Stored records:
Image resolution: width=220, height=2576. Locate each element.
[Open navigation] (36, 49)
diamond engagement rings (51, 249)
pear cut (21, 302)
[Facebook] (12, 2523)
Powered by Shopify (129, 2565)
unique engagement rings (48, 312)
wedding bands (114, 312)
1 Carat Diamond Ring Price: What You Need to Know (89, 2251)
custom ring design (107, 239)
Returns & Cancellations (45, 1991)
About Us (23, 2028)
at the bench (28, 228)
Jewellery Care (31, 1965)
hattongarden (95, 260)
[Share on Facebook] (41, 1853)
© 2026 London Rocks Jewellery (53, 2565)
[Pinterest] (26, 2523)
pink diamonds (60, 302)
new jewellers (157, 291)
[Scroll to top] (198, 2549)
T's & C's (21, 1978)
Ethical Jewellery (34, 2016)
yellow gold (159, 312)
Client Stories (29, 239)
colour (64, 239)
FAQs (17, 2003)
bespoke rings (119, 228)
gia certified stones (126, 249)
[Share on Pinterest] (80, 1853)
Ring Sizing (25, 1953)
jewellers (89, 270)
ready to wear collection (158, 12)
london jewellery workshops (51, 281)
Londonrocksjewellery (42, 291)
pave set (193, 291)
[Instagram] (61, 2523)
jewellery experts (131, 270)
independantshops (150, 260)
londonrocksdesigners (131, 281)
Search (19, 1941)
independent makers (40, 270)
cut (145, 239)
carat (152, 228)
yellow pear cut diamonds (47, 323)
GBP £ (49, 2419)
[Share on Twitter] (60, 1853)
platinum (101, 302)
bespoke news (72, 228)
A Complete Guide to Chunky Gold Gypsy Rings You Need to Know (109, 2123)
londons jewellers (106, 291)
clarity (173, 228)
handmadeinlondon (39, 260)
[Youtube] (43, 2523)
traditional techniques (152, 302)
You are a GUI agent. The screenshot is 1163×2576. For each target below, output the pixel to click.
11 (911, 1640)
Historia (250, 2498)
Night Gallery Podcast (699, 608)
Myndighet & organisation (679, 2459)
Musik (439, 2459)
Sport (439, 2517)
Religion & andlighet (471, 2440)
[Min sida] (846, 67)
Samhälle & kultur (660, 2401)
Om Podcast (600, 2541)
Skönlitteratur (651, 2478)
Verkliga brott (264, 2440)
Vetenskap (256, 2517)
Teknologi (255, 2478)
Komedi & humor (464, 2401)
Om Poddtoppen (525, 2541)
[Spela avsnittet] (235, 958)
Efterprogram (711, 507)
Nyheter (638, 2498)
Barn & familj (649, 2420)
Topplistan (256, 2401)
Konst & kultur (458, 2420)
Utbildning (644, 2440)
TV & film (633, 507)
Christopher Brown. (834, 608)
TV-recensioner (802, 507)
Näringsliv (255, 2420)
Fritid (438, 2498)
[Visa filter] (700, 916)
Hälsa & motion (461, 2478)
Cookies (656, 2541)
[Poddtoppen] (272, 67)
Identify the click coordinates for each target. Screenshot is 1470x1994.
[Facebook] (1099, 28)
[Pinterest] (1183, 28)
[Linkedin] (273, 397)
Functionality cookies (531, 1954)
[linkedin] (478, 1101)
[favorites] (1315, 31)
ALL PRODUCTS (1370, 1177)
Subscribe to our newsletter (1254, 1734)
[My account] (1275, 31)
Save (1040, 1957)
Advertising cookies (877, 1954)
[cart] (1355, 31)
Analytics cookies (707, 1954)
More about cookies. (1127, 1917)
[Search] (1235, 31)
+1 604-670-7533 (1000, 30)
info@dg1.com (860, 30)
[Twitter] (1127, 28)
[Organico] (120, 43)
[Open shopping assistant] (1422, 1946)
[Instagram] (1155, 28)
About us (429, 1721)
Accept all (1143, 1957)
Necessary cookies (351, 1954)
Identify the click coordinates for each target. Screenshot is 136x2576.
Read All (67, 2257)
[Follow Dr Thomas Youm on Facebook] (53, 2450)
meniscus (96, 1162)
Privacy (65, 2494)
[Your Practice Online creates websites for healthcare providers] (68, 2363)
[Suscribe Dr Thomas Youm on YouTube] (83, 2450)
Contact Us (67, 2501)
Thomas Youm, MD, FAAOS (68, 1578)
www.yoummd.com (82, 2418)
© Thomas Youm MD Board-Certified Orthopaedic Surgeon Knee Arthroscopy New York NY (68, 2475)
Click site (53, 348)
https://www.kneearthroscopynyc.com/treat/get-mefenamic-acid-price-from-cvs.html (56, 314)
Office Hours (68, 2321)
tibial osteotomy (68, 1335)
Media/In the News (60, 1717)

### TO DO
Count the lines in the entries above where the string "coordinates" shows up, and give that number only.

### SOLUTION
2